【論説】東京高検の黒川弘務検事長が辞表を提出した。週刊誌報道で、新型コロナウイルスの感染拡大抑止に向け外出自粛や「3密」の回避が叫ばれていた今月上旬、2回にわたり都内にある新聞記者の自宅マンションを訪れ、賭けマージャンをしていた疑惑が発覚したためだ。法の番人たる検察官、とりわけ、ナンバー2が法に触れる行為を、しかも常習的に行っていた可能性があることは看過できない。

 政府は1月末に、翌月に定年を控える黒川氏について「定年退職により公務に著しい支障が生じる」との国家公務員法の規定を適用し半年間の延長を閣議決定した。法解釈変更という禁じ手であり、野党などの反発を招いた。次期検事総長に起用するためとの見方が専らだった。

 さらに、内閣の判断で検察幹部の定年延長を可能にする検察庁法改正案を国会に提出し、黒川氏の定年延長を後付けで正当化する法改正と批判を浴びた。公正、公平さや独立性を損なうとして、ツイッターに著名人を含め数百万の抗議の投稿があふれ、元検事総長ら検察OBが相次ぎ反対を表明。政府、与党は改正案の今国会成立を断念した。

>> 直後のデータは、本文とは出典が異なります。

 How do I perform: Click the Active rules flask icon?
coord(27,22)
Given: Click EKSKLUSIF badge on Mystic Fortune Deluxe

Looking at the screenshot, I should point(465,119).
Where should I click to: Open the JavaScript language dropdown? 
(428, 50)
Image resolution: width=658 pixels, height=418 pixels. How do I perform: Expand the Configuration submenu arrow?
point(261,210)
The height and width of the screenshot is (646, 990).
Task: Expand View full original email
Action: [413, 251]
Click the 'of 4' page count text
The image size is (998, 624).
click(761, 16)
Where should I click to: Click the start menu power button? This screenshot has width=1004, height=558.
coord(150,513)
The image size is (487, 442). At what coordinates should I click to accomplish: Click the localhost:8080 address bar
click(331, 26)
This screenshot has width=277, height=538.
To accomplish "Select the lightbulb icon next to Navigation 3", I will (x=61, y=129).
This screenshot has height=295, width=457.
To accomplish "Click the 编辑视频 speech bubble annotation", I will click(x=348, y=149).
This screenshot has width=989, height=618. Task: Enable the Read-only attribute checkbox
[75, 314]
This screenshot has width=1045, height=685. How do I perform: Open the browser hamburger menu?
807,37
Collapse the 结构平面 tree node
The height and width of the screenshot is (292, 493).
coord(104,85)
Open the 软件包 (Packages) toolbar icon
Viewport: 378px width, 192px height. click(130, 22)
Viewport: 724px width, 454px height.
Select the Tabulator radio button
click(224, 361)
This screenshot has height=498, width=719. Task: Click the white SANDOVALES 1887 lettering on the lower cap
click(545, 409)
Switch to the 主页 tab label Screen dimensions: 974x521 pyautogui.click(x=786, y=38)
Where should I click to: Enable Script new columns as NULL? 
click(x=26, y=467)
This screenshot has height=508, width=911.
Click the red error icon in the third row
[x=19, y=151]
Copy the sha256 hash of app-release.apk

 一方で、今秋の臨時国会で成立を目指す構えで、夏の人事で黒川氏が検事総長になるか否かが焦点となっていた。その黒川氏が退いた以上、改正案は無用のものとなるはずだ。もはや国民の理解は得られない。即刻、取り下げるべきだ。検事長にとどめた安倍政権の責任も問われる。

 改正案で批判の的となるのは、内閣による検察幹部の定年延長を特例として認める規定だ。検察官は首相をも逮捕できるなど公訴権を独占し、国家公務員の中でも「準司法官」とされている。ロッキード事件など数々の政財界訴追事件も手掛けてきた。時の政権が検察幹部の人事権を握ることで、権力監視の仕組みが脅かされかねない。

 森雅子法相は黒川氏の定年延長に関して「重大かつ困難な事件の捜査と公判に対応するため」としたが、具体的な事件などは明らかにしていない。元東京地検特捜部検事らは改正案への反対意見書で「過去に幹部検察官の定年延長の具体的必要性が顕在化した例は一度もない」と記している。

 安倍晋三首相は「恣意(しい)的な人事はあり得ない」との答弁を繰り返している。仮に安倍政権ではその主張に沿った人事が行われるとしても、将来の首相や政権のことまでは保証できない。政治と検察の緊張関係が崩れ、政権の犯罪に切り込めなくなれば検察の存在意義に関わる事態ともなろう。改正案に固執し数の力で押し切ろうとすれば、政治不信は取り返しのつかないレベルに達しかねない。